To get to my situation, picture the cog stack protruding about 1cm further out than the freewheel body; then imagine an 18-spline lockring on the surface of the outer edge of the freewheel body. What the heck is that? It resembles a BB lockring. Diameter ~31 mm. It can't be holding the cogs together because it's deep inside and doesn't even ratchet with the cog assembly. Whatever it is, Park Tool doesn't make a tool for it. Do I need to open that lockring in order to get the notched ring to unscrew, or is it irrelevant for my task?
Fit the tool onto the freewheel & run the skewer thru w/o the spring on the tool side - don't tighten the skewer totally because you need some room for the eventual turn of the freewheel body. Then put clamp the tool into a good vise & use the wheel to turn the freewheel off.

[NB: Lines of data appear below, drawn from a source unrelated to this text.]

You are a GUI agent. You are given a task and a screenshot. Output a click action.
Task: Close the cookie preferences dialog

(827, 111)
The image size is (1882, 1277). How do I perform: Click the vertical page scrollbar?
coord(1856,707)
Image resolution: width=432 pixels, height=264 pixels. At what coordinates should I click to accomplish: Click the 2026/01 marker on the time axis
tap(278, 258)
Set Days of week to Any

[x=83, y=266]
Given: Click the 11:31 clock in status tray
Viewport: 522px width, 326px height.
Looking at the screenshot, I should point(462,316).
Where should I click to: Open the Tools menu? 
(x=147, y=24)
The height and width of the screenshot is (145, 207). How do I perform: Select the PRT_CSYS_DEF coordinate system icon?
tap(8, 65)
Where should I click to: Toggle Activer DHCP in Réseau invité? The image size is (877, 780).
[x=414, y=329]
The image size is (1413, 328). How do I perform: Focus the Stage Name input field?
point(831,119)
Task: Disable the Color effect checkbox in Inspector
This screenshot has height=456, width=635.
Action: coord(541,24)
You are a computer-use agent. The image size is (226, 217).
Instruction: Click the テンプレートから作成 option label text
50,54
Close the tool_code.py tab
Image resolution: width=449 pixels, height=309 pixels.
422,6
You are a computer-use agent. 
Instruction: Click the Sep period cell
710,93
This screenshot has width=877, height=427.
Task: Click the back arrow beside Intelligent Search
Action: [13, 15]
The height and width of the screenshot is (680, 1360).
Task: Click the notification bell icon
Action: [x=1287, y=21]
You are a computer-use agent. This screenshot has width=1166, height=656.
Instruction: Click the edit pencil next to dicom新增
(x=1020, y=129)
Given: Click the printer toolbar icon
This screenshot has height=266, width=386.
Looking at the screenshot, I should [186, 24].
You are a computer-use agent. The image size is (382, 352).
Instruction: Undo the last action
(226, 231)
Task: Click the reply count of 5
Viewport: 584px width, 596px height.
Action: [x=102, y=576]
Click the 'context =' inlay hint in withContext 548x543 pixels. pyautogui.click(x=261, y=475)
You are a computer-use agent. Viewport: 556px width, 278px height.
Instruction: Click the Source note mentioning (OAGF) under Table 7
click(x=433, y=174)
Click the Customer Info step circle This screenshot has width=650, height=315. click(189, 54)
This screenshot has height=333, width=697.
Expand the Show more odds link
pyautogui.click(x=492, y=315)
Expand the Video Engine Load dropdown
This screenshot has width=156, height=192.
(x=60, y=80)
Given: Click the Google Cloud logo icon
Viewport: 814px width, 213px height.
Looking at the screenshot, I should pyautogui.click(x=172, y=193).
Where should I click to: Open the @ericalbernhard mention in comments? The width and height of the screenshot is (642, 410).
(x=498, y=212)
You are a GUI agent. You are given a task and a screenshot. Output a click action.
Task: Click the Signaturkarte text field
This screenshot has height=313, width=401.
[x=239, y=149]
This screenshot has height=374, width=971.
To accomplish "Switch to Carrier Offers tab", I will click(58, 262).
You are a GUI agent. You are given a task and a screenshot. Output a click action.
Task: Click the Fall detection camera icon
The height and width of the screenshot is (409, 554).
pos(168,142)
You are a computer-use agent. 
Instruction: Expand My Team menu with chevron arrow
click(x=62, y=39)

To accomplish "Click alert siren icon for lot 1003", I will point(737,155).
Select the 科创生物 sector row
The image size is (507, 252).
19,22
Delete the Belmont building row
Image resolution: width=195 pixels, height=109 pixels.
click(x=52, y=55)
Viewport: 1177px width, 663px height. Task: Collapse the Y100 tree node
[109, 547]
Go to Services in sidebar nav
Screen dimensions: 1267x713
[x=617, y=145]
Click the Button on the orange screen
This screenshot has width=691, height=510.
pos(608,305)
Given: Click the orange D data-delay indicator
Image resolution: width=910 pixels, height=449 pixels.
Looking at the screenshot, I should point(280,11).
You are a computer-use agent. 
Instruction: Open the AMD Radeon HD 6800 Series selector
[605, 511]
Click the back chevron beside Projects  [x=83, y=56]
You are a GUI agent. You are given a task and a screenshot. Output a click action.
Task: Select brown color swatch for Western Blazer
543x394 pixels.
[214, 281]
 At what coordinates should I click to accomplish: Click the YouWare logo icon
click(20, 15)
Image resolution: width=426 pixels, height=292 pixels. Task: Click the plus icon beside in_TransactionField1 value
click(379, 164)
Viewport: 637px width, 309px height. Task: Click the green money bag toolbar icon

I remember many a stubborn freewheels but none that ever beat me.

Don't worry about your mystery lockring - freewheel bodies thread onto the hub w/o any "lockring". Now about your mystery lockring - the last sprocket of many freewheels is threaded onto the body and that is probably what you're describing. I suppose they had dedicated splined tools but I never really used one since a guy can actually remove the threaded sprockets with a pair of chainwhips (i.e. you can change sprockets w/o removing the freewheel body from the hub).

One last thought: Working with a freewheel should give you a new-found appreciation for modern cassettes (I sure don't miss 'em)!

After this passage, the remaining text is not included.